It is remarkable that just over a year ago, on Dec. 31, 2019, BlueDot sent out one of the very first alerts in the world warning of the impending Covid-19 pandemic using GDELT. Its machine learning algorithms leverage GDELT's vast reach into local coverage in local languages around the world, scanning the GDELT GKG in realtime to identify the earliest glimmers of potential disease outbreaks and coupling those alerts with overlays like transportation networks, mobility corridors, health infrastructure and other information to estimate disease trajectories.

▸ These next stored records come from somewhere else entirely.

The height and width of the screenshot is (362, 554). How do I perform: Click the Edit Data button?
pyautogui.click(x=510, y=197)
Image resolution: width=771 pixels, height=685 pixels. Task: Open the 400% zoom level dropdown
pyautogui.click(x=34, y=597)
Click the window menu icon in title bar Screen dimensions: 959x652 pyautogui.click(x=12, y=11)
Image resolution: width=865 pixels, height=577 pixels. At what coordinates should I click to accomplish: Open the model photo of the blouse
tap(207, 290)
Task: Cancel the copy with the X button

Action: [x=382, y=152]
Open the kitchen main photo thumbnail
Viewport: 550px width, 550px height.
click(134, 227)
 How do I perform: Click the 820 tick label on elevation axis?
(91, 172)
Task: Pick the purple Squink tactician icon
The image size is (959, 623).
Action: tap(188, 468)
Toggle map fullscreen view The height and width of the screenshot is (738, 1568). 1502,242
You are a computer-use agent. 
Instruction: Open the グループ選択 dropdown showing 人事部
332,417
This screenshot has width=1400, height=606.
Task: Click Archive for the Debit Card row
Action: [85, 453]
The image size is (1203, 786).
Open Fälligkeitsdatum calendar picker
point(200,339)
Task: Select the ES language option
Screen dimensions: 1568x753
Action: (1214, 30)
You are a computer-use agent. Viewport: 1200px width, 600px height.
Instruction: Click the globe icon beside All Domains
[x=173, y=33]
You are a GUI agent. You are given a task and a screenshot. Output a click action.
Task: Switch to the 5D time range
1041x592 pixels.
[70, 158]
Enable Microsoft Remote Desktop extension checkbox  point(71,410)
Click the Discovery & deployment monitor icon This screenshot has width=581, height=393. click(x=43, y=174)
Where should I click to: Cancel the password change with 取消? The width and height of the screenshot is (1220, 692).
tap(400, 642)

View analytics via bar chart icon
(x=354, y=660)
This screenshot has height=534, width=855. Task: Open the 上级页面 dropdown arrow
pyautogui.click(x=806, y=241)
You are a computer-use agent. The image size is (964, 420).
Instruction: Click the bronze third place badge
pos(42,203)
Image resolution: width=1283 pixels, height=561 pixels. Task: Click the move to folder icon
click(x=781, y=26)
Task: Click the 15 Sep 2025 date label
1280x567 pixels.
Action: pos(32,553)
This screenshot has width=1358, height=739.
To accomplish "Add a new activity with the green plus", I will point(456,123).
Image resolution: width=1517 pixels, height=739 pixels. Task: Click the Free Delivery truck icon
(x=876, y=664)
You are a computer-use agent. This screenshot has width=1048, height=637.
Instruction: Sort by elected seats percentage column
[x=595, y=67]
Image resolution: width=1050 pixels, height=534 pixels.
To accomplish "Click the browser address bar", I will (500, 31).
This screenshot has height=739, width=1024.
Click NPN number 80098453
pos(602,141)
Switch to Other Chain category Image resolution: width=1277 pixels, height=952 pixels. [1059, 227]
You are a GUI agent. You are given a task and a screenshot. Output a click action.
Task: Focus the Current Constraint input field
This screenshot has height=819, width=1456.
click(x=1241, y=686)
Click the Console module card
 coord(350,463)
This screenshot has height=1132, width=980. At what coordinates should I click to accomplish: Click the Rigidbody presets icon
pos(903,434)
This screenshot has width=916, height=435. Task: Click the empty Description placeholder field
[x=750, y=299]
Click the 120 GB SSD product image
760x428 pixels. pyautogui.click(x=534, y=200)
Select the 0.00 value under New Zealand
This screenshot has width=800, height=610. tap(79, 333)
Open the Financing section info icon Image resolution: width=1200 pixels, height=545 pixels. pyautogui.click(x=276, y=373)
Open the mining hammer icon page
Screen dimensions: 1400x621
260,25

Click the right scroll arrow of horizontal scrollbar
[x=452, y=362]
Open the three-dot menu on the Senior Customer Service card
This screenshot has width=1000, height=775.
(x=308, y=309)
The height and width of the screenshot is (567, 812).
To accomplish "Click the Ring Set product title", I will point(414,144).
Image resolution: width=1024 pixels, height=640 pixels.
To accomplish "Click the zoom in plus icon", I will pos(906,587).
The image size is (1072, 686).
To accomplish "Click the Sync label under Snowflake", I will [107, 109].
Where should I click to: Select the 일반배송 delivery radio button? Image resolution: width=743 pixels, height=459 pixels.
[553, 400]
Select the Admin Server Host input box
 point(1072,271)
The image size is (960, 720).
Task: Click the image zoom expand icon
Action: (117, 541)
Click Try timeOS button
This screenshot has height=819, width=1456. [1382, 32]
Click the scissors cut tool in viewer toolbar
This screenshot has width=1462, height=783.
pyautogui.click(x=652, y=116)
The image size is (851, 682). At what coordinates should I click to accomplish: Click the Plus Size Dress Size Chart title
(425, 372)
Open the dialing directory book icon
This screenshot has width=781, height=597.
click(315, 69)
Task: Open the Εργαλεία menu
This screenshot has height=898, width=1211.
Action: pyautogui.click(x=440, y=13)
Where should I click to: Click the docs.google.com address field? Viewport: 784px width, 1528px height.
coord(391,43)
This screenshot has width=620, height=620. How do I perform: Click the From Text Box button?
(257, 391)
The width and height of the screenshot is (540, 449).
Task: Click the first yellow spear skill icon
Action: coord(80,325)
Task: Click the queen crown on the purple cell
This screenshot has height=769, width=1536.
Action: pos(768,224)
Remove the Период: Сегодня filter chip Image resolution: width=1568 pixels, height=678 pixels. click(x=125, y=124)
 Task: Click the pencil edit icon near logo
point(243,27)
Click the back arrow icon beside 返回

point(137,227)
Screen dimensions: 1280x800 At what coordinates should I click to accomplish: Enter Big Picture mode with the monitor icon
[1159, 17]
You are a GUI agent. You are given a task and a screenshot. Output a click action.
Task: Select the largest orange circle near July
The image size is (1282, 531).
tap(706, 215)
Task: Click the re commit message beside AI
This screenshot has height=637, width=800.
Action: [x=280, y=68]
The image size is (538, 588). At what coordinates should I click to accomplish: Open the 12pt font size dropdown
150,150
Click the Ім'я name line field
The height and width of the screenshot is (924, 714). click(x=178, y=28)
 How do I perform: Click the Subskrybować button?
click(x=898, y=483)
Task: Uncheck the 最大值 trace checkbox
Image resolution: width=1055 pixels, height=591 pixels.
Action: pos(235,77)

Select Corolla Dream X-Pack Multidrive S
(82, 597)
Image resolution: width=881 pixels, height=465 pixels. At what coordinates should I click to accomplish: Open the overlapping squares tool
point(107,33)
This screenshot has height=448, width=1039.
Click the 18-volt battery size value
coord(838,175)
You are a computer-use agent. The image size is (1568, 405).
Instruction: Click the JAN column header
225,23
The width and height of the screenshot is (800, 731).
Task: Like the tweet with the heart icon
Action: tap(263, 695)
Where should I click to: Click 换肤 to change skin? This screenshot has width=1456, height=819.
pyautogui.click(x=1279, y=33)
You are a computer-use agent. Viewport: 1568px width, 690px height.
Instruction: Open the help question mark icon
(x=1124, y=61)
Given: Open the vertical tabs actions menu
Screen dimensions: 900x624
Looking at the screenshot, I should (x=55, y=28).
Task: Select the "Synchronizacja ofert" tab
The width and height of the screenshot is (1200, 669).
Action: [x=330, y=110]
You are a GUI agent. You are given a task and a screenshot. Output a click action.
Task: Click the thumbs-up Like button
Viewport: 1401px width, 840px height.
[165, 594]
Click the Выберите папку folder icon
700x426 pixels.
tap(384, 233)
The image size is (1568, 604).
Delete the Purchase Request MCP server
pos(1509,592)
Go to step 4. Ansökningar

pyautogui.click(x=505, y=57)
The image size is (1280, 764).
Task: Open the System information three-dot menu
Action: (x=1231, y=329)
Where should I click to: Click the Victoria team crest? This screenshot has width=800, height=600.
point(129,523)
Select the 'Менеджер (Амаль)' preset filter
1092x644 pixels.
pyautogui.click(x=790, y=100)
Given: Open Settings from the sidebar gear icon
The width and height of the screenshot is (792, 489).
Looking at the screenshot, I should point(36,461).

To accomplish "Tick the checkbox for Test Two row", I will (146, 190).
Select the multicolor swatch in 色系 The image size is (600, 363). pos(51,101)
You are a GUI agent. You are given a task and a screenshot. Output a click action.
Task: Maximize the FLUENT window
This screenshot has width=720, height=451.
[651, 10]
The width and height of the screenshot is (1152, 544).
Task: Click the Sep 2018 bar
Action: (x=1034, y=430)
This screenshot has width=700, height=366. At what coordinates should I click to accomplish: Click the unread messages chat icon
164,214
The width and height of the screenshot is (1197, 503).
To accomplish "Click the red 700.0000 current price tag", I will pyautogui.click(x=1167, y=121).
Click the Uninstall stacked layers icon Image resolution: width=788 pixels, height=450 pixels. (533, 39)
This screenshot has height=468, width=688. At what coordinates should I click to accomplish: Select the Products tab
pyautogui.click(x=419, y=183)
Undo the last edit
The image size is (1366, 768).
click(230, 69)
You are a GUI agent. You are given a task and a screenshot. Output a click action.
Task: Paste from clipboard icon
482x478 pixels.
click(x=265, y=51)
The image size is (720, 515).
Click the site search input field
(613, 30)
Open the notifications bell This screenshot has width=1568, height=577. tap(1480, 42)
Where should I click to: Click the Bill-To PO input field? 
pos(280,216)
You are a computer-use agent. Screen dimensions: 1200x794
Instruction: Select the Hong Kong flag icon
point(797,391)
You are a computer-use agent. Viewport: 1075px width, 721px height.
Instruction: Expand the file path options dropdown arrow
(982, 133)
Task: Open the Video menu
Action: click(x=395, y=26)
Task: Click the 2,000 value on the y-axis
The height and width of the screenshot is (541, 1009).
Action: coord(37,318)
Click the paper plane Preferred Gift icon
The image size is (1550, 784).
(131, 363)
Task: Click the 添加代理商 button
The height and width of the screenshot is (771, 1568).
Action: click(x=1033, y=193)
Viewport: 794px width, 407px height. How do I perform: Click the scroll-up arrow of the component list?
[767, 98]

Six years ago GDELT also was among the very first to monitor the first local media reports of what would go on to become the 2014-2016 Ebola outbreak, but at the time our limited machine translation capabilities meant we weren't able to act upon those reports. This led to the creation of GDELT Translingual to allow us to live-translate everything we monitor in 65 of the 152 languages GDELT monitors. It was this mass machine translation capability that led us to inventorying the earliest reports of the future pandemic on Dec. 30, 2019 when it was still just a handful of cases of "viral pneumonia … of unknown cause" which BlueDot's algorithms flagged and led to them sending what became one of the very first worldwide alerts of Covid-19 on December 31, 2019.
That GDELT has now monitored the earliest glimmers of the two most recent pandemics and through the power of machine translation enabled the sending of one of the very first worldwide early warnings of the latter stands testament to the power of looking at the world through local eyes.
Today we continue this legacy of pioneering innovation through our collaborations with the Internet Archive and the Media-Data Research Consortium (M-DRC) and the M-DRC's Google Cloud COVID-19 Research Grant "Quantifying the COVID-19 Public Health Media Narrative Through TV & Radio News Analysis", we're exploring how the Covid-19 story is being told, how it compares to the narratives around past pandemics, how it is being swayed by sources of misinformation and what public health communicators can learn from all of this to more effectively communicate to an increasingly fatigued public.